▶ **Records supplied**:
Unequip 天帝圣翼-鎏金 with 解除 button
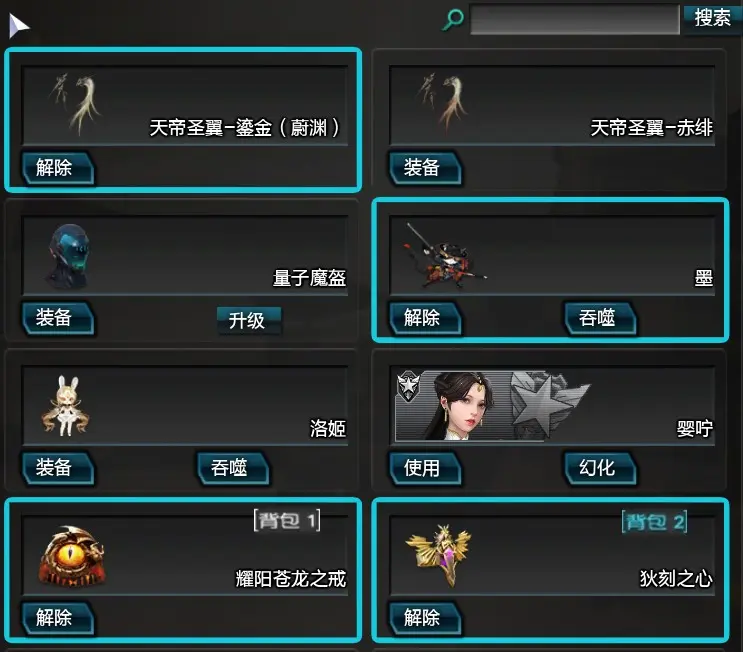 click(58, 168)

* * *

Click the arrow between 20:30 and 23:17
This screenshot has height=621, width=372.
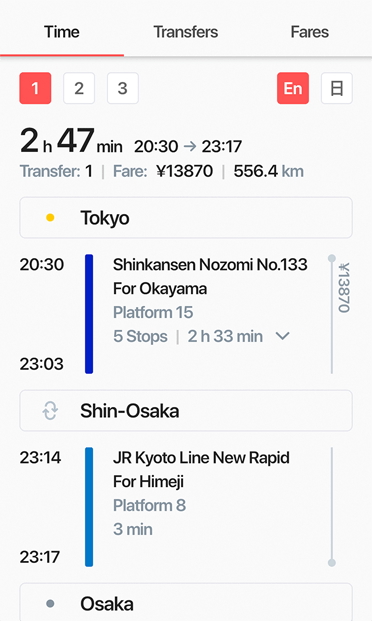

==

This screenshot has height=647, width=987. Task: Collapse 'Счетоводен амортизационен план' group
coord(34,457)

▶ **What the exercise asks**:
Set down, from the entries above, exactly the lines from the one with "Click the arrow between 20:30 and 23:17" up to and including the one with "This screenshot has height=621, width=372.", and no other lines.

▶ **Exercise output**:
Click the arrow between 20:30 and 23:17
This screenshot has height=621, width=372.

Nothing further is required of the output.